Give back every entry, copied exactly.

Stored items
"""

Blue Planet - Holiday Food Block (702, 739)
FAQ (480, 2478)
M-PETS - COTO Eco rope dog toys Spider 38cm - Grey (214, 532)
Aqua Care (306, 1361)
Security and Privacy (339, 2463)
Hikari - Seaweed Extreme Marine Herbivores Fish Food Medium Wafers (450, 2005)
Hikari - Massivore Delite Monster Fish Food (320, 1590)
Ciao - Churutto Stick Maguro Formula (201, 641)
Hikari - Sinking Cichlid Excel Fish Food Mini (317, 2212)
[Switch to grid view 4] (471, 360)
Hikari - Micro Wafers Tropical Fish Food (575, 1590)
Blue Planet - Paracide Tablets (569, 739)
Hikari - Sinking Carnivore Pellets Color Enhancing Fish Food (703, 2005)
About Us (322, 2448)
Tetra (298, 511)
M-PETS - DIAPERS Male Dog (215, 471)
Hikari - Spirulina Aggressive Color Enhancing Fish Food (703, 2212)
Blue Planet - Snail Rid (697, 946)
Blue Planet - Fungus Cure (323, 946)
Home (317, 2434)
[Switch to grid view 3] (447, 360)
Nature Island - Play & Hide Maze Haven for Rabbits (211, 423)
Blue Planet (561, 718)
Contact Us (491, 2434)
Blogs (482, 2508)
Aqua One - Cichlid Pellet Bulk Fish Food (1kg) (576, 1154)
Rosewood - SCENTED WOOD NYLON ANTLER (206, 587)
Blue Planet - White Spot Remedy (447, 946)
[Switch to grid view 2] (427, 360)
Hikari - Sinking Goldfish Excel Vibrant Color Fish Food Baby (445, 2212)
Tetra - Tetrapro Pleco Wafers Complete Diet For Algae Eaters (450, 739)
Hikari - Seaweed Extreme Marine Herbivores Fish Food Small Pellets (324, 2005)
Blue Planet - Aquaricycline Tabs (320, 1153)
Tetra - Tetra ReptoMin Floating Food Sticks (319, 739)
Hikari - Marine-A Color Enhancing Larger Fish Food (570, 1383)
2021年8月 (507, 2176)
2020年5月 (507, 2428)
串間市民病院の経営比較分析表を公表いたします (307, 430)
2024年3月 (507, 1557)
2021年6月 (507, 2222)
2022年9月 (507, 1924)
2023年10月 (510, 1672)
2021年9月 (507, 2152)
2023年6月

"""

> EXERCISE RESULT:
Blue Planet - Holiday Food Block (702, 739)
FAQ (480, 2478)
M-PETS - COTO Eco rope dog toys Spider 38cm - Grey (214, 532)
Aqua Care (306, 1361)
Security and Privacy (339, 2463)
Hikari - Seaweed Extreme Marine Herbivores Fish Food Medium Wafers (450, 2005)
Hikari - Massivore Delite Monster Fish Food (320, 1590)
Ciao - Churutto Stick Maguro Formula (201, 641)
Hikari - Sinking Cichlid Excel Fish Food Mini (317, 2212)
[Switch to grid view 4] (471, 360)
Hikari - Micro Wafers Tropical Fish Food (575, 1590)
Blue Planet - Paracide Tablets (569, 739)
Hikari - Sinking Carnivore Pellets Color Enhancing Fish Food (703, 2005)
About Us (322, 2448)
Tetra (298, 511)
M-PETS - DIAPERS Male Dog (215, 471)
Hikari - Spirulina Aggressive Color Enhancing Fish Food (703, 2212)
Blue Planet - Snail Rid (697, 946)
Blue Planet - Fungus Cure (323, 946)
Home (317, 2434)
[Switch to grid view 3] (447, 360)
Nature Island - Play & Hide Maze Haven for Rabbits (211, 423)
Blue Planet (561, 718)
Contact Us (491, 2434)
Blogs (482, 2508)
Aqua One - Cichlid Pellet Bulk Fish Food (1kg) (576, 1154)
Rosewood - SCENTED WOOD NYLON ANTLER (206, 587)
Blue Planet - White Spot Remedy (447, 946)
[Switch to grid view 2] (427, 360)
Hikari - Sinking Goldfish Excel Vibrant Color Fish Food Baby (445, 2212)
Tetra - Tetrapro Pleco Wafers Complete Diet For Algae Eaters (450, 739)
Hikari - Seaweed Extreme Marine Herbivores Fish Food Small Pellets (324, 2005)
Blue Planet - Aquaricycline Tabs (320, 1153)
Tetra - Tetra ReptoMin Floating Food Sticks (319, 739)
Hikari - Marine-A Color Enhancing Larger Fish Food (570, 1383)
2021年8月 (507, 2176)
2020年5月 (507, 2428)
串間市民病院の経営比較分析表を公表いたします (307, 430)
2024年3月 (507, 1557)
2021年6月 (507, 2222)
2022年9月 (507, 1924)
2023年10月 (510, 1672)
2021年9月 (507, 2152)
2023年6月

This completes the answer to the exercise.